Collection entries

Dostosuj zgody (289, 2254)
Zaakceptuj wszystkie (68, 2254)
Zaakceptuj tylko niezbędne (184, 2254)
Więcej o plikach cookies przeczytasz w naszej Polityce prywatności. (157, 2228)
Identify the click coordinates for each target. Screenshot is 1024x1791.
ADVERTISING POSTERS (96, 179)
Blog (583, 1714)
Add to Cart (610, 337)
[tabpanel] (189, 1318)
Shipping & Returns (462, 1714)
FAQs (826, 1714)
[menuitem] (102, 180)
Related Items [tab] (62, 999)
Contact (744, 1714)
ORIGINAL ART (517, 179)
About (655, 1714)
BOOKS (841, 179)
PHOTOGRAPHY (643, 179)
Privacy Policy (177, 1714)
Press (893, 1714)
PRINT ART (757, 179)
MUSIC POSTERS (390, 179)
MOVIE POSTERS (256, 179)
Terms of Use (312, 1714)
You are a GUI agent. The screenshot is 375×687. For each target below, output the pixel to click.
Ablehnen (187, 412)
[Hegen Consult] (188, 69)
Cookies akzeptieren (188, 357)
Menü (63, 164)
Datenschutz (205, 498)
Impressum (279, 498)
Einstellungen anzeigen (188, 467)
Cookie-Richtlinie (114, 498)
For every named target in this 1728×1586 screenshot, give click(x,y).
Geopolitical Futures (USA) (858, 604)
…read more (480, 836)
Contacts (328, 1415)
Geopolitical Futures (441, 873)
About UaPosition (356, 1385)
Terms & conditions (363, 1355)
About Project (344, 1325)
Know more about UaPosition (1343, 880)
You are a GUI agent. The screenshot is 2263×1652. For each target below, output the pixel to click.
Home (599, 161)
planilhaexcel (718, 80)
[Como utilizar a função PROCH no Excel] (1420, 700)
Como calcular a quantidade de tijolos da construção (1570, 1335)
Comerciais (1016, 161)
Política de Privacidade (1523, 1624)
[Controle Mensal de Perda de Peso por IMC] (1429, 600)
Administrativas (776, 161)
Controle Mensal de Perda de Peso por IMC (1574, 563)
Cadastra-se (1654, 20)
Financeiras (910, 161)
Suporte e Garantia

◆ Task requirements: Write out every line of the data again, exactly as it reads.

◆ Problem solution:
Dostosuj zgody (289, 2254)
Zaakceptuj wszystkie (68, 2254)
Zaakceptuj tylko niezbędne (184, 2254)
Więcej o plikach cookies przeczytasz w naszej Polityce prywatności. (157, 2228)
Identify the click coordinates for each target. Screenshot is 1024x1791.
ADVERTISING POSTERS (96, 179)
Blog (583, 1714)
Add to Cart (610, 337)
[tabpanel] (189, 1318)
Shipping & Returns (462, 1714)
FAQs (826, 1714)
[menuitem] (102, 180)
Related Items [tab] (62, 999)
Contact (744, 1714)
ORIGINAL ART (517, 179)
About (655, 1714)
BOOKS (841, 179)
PHOTOGRAPHY (643, 179)
Privacy Policy (177, 1714)
Press (893, 1714)
PRINT ART (757, 179)
MUSIC POSTERS (390, 179)
MOVIE POSTERS (256, 179)
Terms of Use (312, 1714)
You are a GUI agent. The screenshot is 375×687. For each target below, output the pixel to click.
Ablehnen (187, 412)
[Hegen Consult] (188, 69)
Cookies akzeptieren (188, 357)
Menü (63, 164)
Datenschutz (205, 498)
Impressum (279, 498)
Einstellungen anzeigen (188, 467)
Cookie-Richtlinie (114, 498)
For every named target in this 1728×1586 screenshot, give click(x,y).
Geopolitical Futures (USA) (858, 604)
…read more (480, 836)
Contacts (328, 1415)
Geopolitical Futures (441, 873)
About UaPosition (356, 1385)
Terms & conditions (363, 1355)
About Project (344, 1325)
Know more about UaPosition (1343, 880)
You are a GUI agent. The screenshot is 2263×1652. For each target below, output the pixel to click.
Home (599, 161)
planilhaexcel (718, 80)
[Como utilizar a função PROCH no Excel] (1420, 700)
Como calcular a quantidade de tijolos da construção (1570, 1335)
Comerciais (1016, 161)
Política de Privacidade (1523, 1624)
[Controle Mensal de Perda de Peso por IMC] (1429, 600)
Administrativas (776, 161)
Controle Mensal de Perda de Peso por IMC (1574, 563)
Cadastra-se (1654, 20)
Financeiras (910, 161)
Suporte e Garantia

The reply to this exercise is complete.